Vous savez, l’exercice démocratique n’est pas une chose aisée, surtout dans nos pays, où les gens n’ont pas encore compris le bien-fondé de ce système politique. Il suffit de la volonté de nos leaders politiques pour que la Démocratie soit une réalité en Afrique. Cela veut dire que désormais, à la place de leurs intérêts personnels, devraient se substituer les intérêts de leurs peuples. Une élection organisée de façon démocratique permet de maintenir un climat sociopolitique stable dans un pays, condition favorable à tout développement. Par contre lorsqu’elle est mal organisée, une élection peut être source de conflit et susciter des contestations de tous genres allant de tentatives de coups d’Etats aux rébellions armées.

Vous êtes spécialiste en relations internationales. Comment analysez-vous les événements qui surviennent actuellement en Guinée, depuis le 28 septembre ?

Il faut dire que le 28 septembre restera comme une des journées les plus sombres de l’histoire du peuple guinéen. Elle marque une nouvelle étape dans la descente aux enfers de ce pays car depuis lors, la situation sociopolitique s’est considérablement dégradée. Le monde entier a découvert avec stupéfaction des massacres (aux armes à feu et aux armes blanches), viols collectifs et atrocités, commis par des forces armées. Tous les évènements qui surviennent aujourd’hui en Guinée, sont la volonté d’un groupuscule, c'est-à-dire le capitaine Dadis et ses comparses, dans leur stratégie de s’accaparer du pouvoir.

Moussa Dadis Camara  
Moussa Dadis Camara
© getty
 

Les évènements du 28 septembre ont été prémédités et planifiés. Les bérets rouges impliqués dans cette tuerie sont partis du camp Yaya Alpha Diallo, le quartier général de la junte. Les responsables de la junte ne peuvent en aucun cas dire qu’ils n’étaient au courant de cette expédition punitive. D’ailleurs le lieutenant Aboubacar Toumba Diakité, aide de camp du président, accusé par de nombreux témoins, a affirmé qu’il avait agi sous les ordres de ses supérieurs hiérarchiques. Sachant qu’il existe de très fortes tensions à l’intérieur de l’armée, la question que l’on pourrait se poser, c’est de savoir si le chef de l’Etat Dadis a été débordé par son armée ou a pesé sur ces massacres qui ont fait plus de 150 morts.

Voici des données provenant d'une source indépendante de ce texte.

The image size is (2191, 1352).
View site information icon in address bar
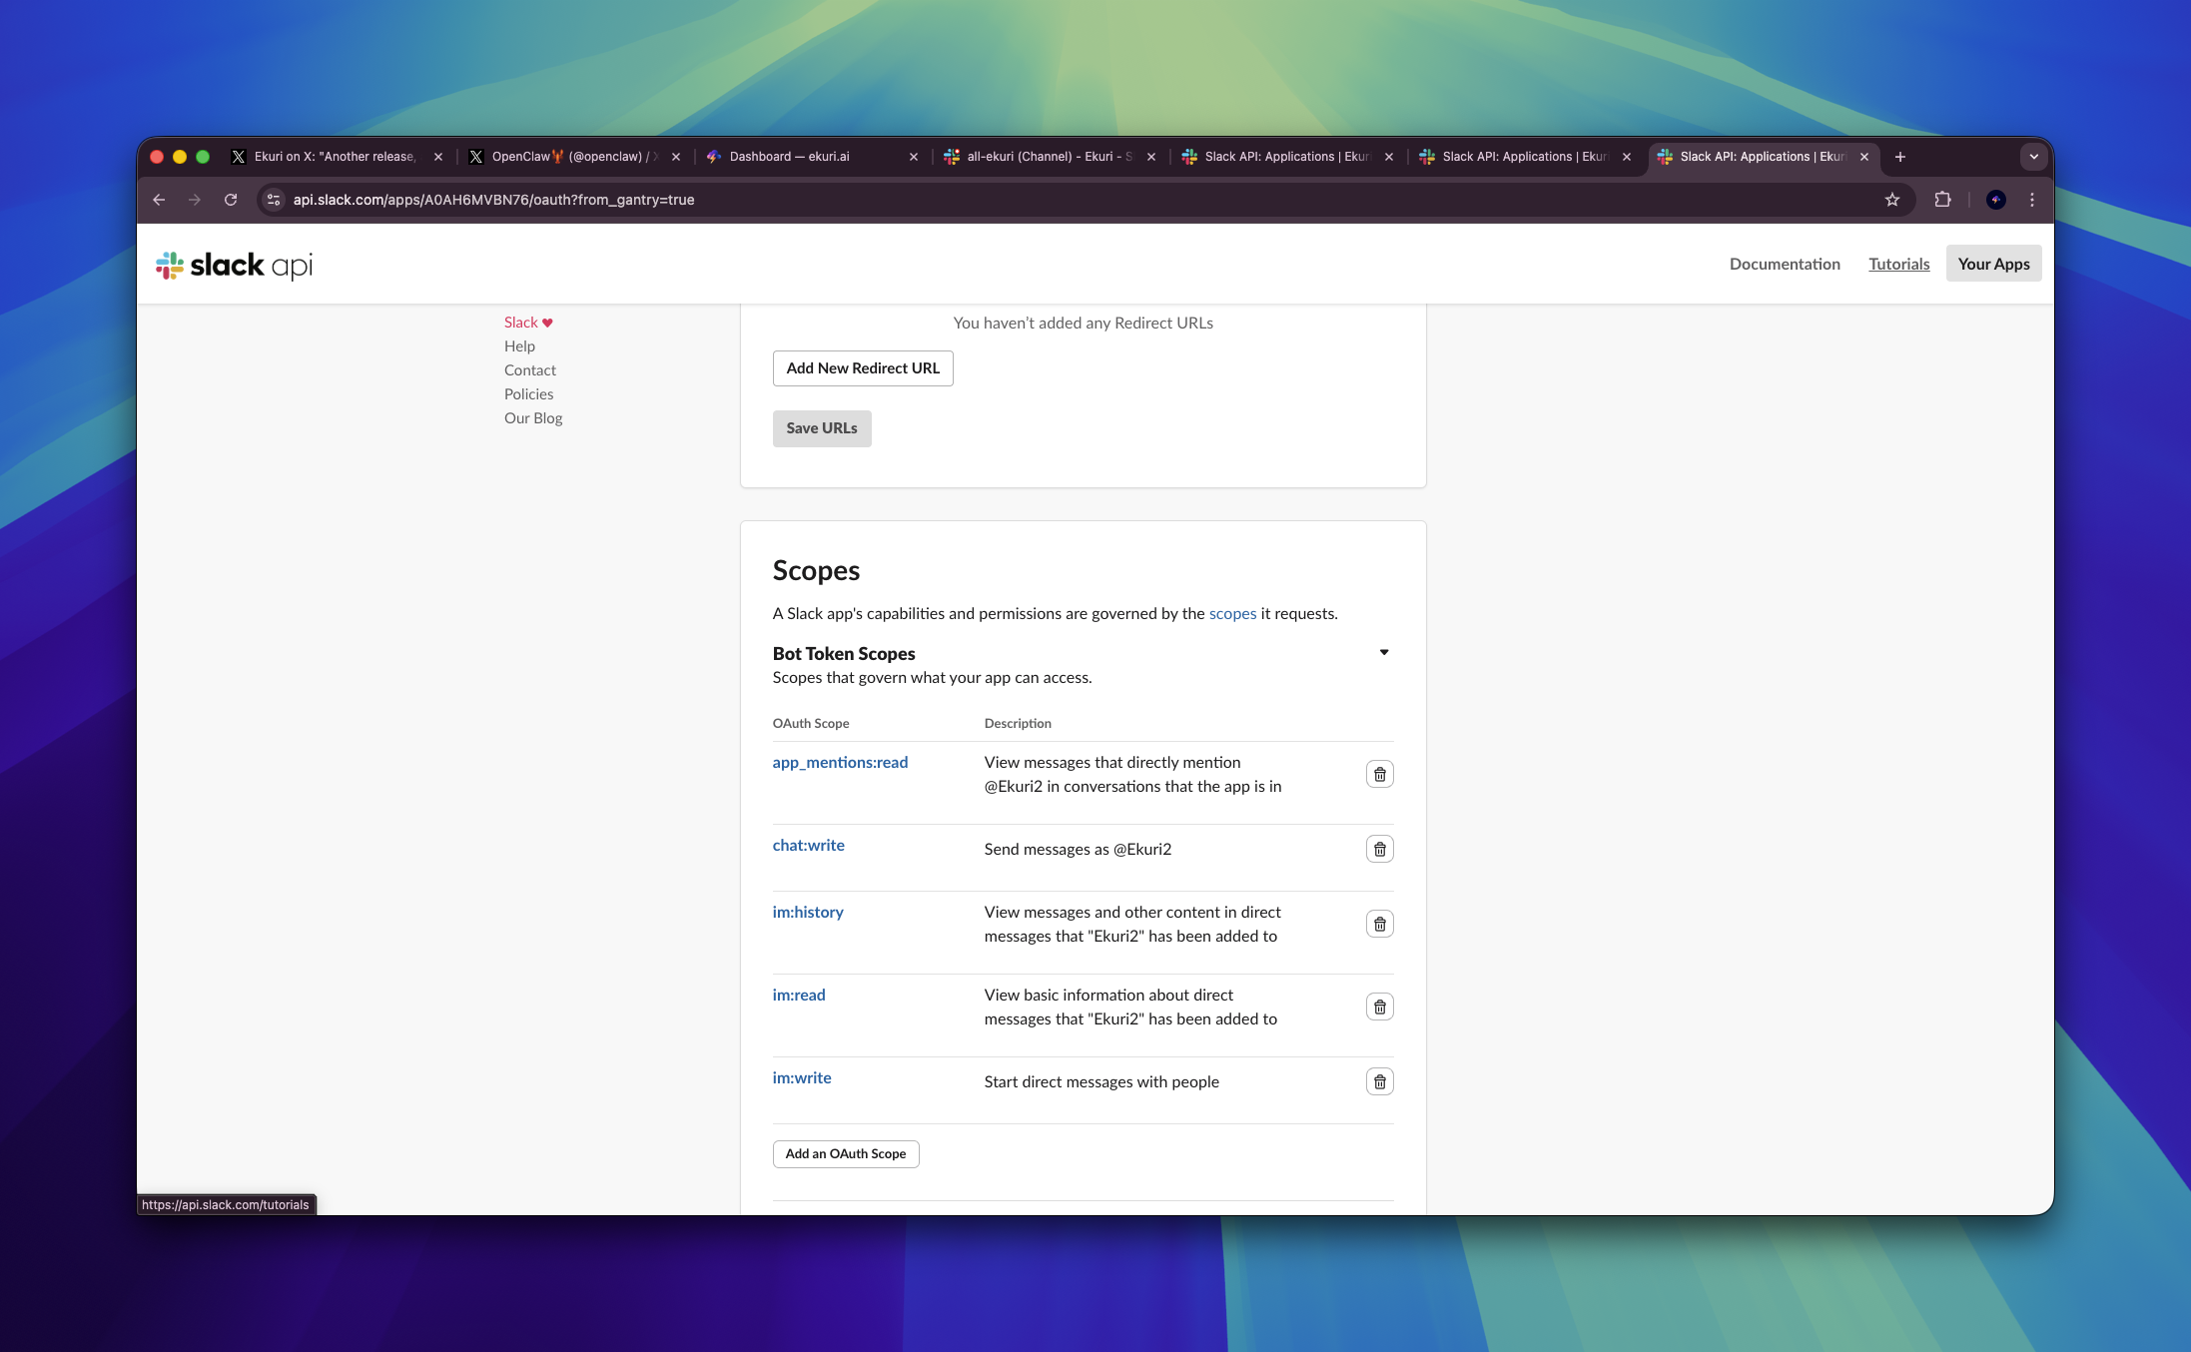[274, 200]
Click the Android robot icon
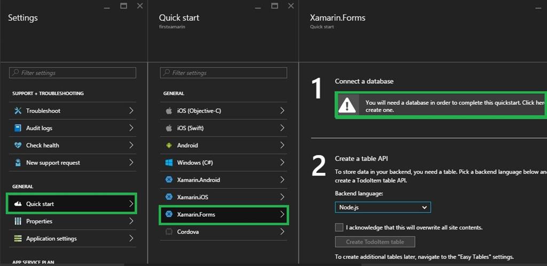 pyautogui.click(x=169, y=145)
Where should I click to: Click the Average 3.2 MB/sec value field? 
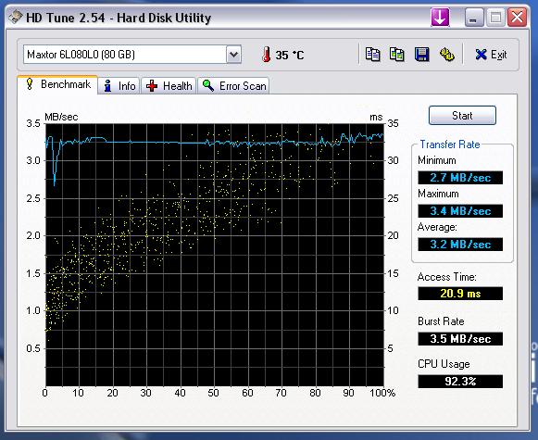tap(460, 245)
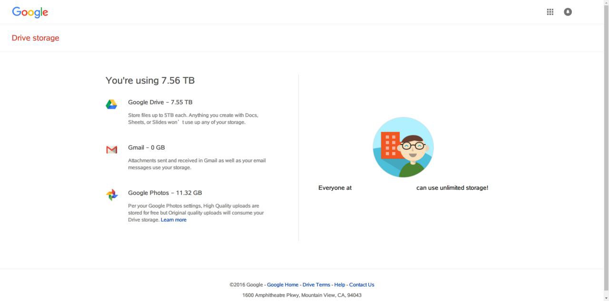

Les responsables de la junte ne peuvent en aucun cas dire qu’ils n’étaient au courant de cette expédition punitive
Jean Jacques Konadje


Toujours est-il que c’est inconcevable que des militaires fassent un usage aussi disproportionné de la force à l’endroit de populations venues manifester pacifiquement dans un stade contre l’intention d’un chef d’Etat autoproclamé de se présenter à l’élection présidentielle de janvier 2010. La communauté internationale ne peut passer sous silence ce carnage. Je me félicite d’ailleurs de la mobilisation et de la spontanéité dont elle a fait preuve en condamnant avec la dernière énergie cette barbarie. Je pense qu’une enquête internationale doit être diligentée, afin de faire toute la lumière sur cette affaire et de situer les responsabilités des uns et des autres.

Il faut imposer des sanctions ciblées à cette junte et se donner les moyens de les faire respecter. Ces sanctions ne doivent pas être symboliques. Elles doivent plutôt être à la hauteur des souffrances qui ont été infligées aux dignes citoyens guinéens. C’est bien dommage que de petits esprits voient en cette mobilisation de la communauté internationale, un acharnement contre un chef d’Etat qui en ce 21e siècle, méprisant les droits les plus élémentaires de son peuple, est prêt à marcher sur des cadavres pour conserver le pouvoir.

 
 

Pensez-vous que la junte se soit totalement discréditée ?

A son arrivée, la junte incarnait l’espoir et le changement pour des milliers de guinéens. Il faut rappeler que la guinée est un pays qui n’a connu dans son histoire, que de la dictature depuis son indépendance en 1958 avec Sékou Touré et Lansana Conté.

Les guinéens espéraient que le capitaine Dadis Camara, qui avait fait des promesses de rompre avec le poids de l’armée tout puissant et le rôle de la violence des armes par rapport aux urnes, tiendrait ses promesses. Cependant avec les agissements de la junte, les guinéens sont redevenus des spectateurs du désespoir. Et c’est surtout l’intention du capitaine Dadis de se présenter à l’élection présidentielle qui a totalement discrédité la junte. Il faut dire que le discrédit est perçu à deux niveaux :

A son arrivée, la junte incarnait l’espoir et le changement pour des milliers de guinéens. Il faut rappeler que la guinée est un pays qui n’a connu dans son histoire, que de la dictature depuis son indépendance en 1958 avec Sékou Touré et Lansana Conté
Jean Jacques Konadje


-Au niveau interne, le capitaine Dadis, tout en voulant monter qu’il est l’homme de la situation, a commis de graves erreurs dans sa stratégie de rapprochement vers le peuple guinéen. Ses sorties intempestives à la télévision nationale, suivies de propos musclés à l’encontre de certaines personnalités ont terni son image. A cela s’ajoutent les incohérences et contradictions qui se dégagent de ses différents propos.
-A l’échelle internationale, le discrédit de la junte, s’est accentué à la suite des évènements du 28 septembre dernier et surtout du bras de fer que la junte a engagé avec la Communauté internationale.

 
© reuters  

La transition vers un pouvoir civil est t-elle seulement possible dans le contexte actuel ?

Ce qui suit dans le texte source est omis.